The Christian faith has a long tradition of caring for the least, the last and the lost. So it was a joyous surprise to hear the heir to the throne – and future Defender of the Faith – champion such Christian values through his new scheme to end homelessness, says George Pitcher
When I first arrived in London in the 70s, I was “of no fixed address”, as the police would describe the circumstance of homelessness. I dossed, sofa surfed and, when I was broke, paid “rent” unconventionally, in kind.
I’ve slept rough in the UK and across Europe, although I don’t recall ever sleeping rough in London, other than part of a night spent at King’s Cross station, before I was turfed out and found a seedy local boarding house.
Despite my experiences, I never felt homeless, significantly because I had an elder sister whom I knew would take me in - and often did. But, strictly speaking, I didn’t have a home to call my own; somewhere to hang my hat. I mean that literally – I learned that a hat is very important on the streets in January.
Through Jesus, our faith identifies intrinsically with the homeless, stateless and hopeless
I was also fit, educated and spoke the language, so I had prospects. But take those away – imagine having no friends or family here, suffering mental ill health, struggling to communicate – and we may begin to understand what the Prince of Wales means by hidden, or invisible, homelessness. Those, particularly the young, who are not yet on the streets, but are dossing with mates, sleeping in cars, finding a hostel or a refuge.
A bold ambition
This, for me, was the most telling part of his interview with last weekend’s Sunday Times, in which he let it be known that he’s launching his own homelessness initiative through his Royal Foundation, with a bold, lifelong ambition of “ending homelessness.”
Yes, it is bold but, actually, it’s all too shamefully possible to end homelessness. Our government did so, temporarily, during the Covid-19 pandemic. To prevent street infections in 2020, it threw just a few million quid (£3.2m in extra funding is the claim, although it’s disputed) at the problem in a scheme with a delightfully unintentional Christological name, Everyone In.

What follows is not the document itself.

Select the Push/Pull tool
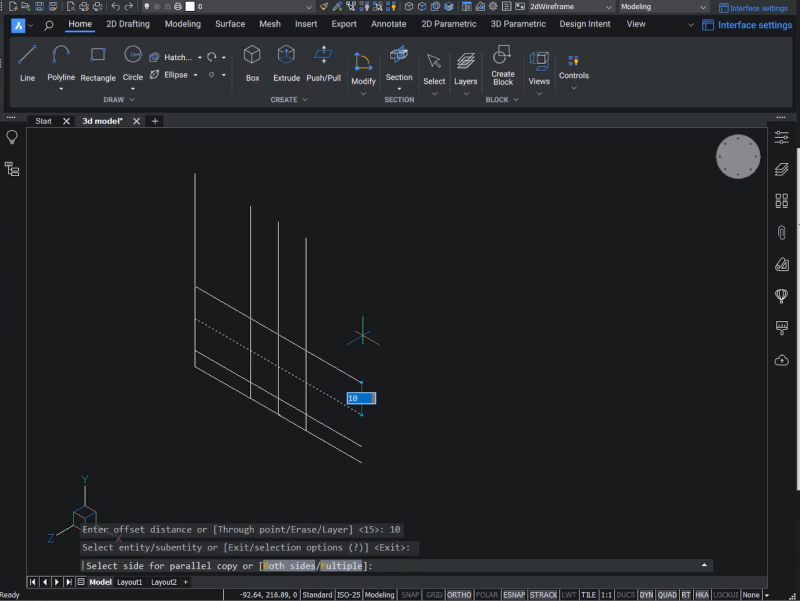tap(322, 62)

It proudly claimed to have got some 90 per cent of homeless people off the streets. In some cities, those sleeping rough fell to zero.
When the lockdowns were over, the government threw them out on the streets again. There’s a strange strain in neo-liberal thinking that citizens should be free to impoverish themselves, without any duty of care for inquiring why they should be doing so, but that’s a matter for another time.
Doing good
For now, I want to applaud someone at the far other end of the economic scale, Prince William, for making precisely that inquiry - and resolving to do something about it. It seems to me that his ambition is not only achievable (£3.2m index-linked per year anyone?) but absolutely appropriate for the heir to the throne and, as such, a future head of state.

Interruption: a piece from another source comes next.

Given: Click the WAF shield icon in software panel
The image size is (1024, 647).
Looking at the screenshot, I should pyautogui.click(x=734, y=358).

One could dwell on the contrast with his father, King Charles, whose extraordinary experimental new town in Dorset, Poundbury, may have more to do with social engineering and nostalgic architecture than solving homelessness. Poundbury does have some social housing, but the comparison is unkind for another reason – the Prince’s Trust, which Charles founded, has an impressive record of training young people for work, many of whom otherwise might have been on the streets.
William’s campaign nevertheless takes direct aim at the charge that those who live in palaces know nothing of homelessness. After vitsiting a homeless shelter as a child with his mother, he, too, plans to take his own children to meet those with no fixed abode. He’s starting small, but he also used the interview to announce plans to build social housing on his own estates. This might, in socio-economic terms, be termed self-redistributive.
Christian tradition
And it’s in keeping with what is (still) called a Christian country, whose monarch remains Defender of the Faith, as the King’s recent coronation affirmed, whatever its nods to post-modern multiculturalism.
If William recognises that, it’s to be celebrated. Not just because it is Christian tradition to shelter the homeless, but because that tradition comes from the heart of the Christian narrative. The holy family are homeless at the start of the Gospel, so the Christ child is born in accommodation for animals. They have a home, in Nazareth, which is why we call that child the Nazarene, but they’re displaced by the cruel economy of the prevailing regime (which precisely qualifies them as William’s invisible homeless).
Yes, it is bold, but it’s all too shamefully possible to end homelessness
Similarly, in the account of Matthew, that family has to flee from murderous oppression into neighbouring Egypt. Here, again, is displacement homelessness in action, but let’s note in passing that they are refugees, who need help, not “migrants” to be despised.
Jesus later told those who chose to pay attention that “foxes have dens and birds have nests, but the son of man has no place to lay his head” (Matthew 8:19-20). There is more to unpack in that statement than space allows, but it’s sufficient to say that our faith identifies intrinsically with the homeless, stateless and hopeless.
One might expect that from the Nazarene. But to hear it from Prince William is an unexpected and joyous surprise.